Dal punto di vista politico è stato determinante anche il successo di uomini e donne radicalmente alternativi all’attuale sistema economico. Non tanto per gli incarichi che hanno ricoperto, quanto per il minuzioso lavoro di costruzione del consenso sociale che hanno svolto. Da questo punto di vista, Bernie Sanders e Alexandria Ocasio-Cortez negli Stati Uniti ne sono l’esempio per antonomasia. I due politici democratici hanno stravolto l’agenda del Paese che aveva inventato il neoliberismo, ponendo al centro dell’agone politico temi come il salario minimo garantito, la sanità pubblica gratuita per tutti e la tassazione dei più ricchi. A questo bisogna aggiungere le proteste in tanti Paesi del mondo contro le disuguaglianze economiche, a cominciare dall’America Latina, e quelle dei giovani di Fridays For Future e Extinction Rebellion in difesa dell’ambiente, che hanno mostrato al mondo il nesso tra l’attuale sistema economico e la distruzione del pianeta.

Flashmob della Extinction Rebellion, Natural History Museum, Londra (2019)

Una volta preparato il terreno culturale, concettuale e sociale per il cambiamento, è arrivato il coronavirus, il grande catalizzatore di tutti questi elementi.
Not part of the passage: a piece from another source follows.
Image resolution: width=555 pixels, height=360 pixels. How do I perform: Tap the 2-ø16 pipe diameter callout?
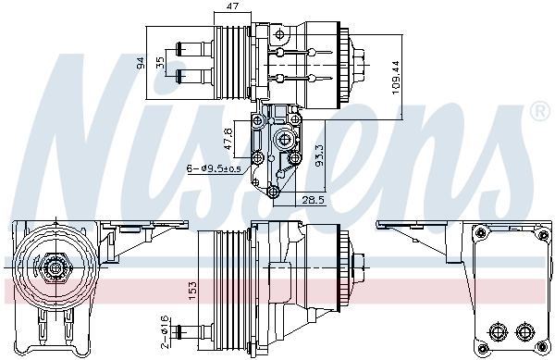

Davanti alla necessità di un lockdown e alla tragedia umana e sociale della pandemia, i Paesi di tutto il mondo non hanno potuto fare a meno che intervenire massicciamente nell’economia per tutelare cittadini e imprese. Al contrario della crisi dei mutui subprime del 2008, complicata e difficile da raccontare, la risposta da proporre davanti all’emergenza Covid-19 era palese a tutti: continuità del reddito, investimenti pubblici, distribuzione più equa delle risorse, protezione dei posti di lavoro e prestiti garantiti per le aziende per evitare fallimenti. Tutte cose che il libero mercato da solo non avrebbe potuto garantire in nessun modo.

Antonio Gramsci

Se da una parte il neoliberismo è ormai fortemente contestato, dall’altra parte non è chiaro quale paradigma economico lo seguirà. Ci troviamo probabilmente in quella che Antonio Gramsci, nei suoi Quaderni del carcere, considerava essere l’essenza della crisi moderna: un crollo di autorità, una messa in discussione dell’egemonia culturale dove le persone si staccano dalle vecchie ideologie (in questo caso, il neoliberismo) e non credono più a ciò che prima era dato per scontato. Ma allo stesso tempo non si sa cosa verrà e si corre il rischio tangibile di una possibile involuzione. Con le parole di Gramsci: “La crisi consiste appunto nel fatto che il vecchio muore e il nuovo non può nascere: in questo interregno si verificano i fenomeni morbosi più svariati”.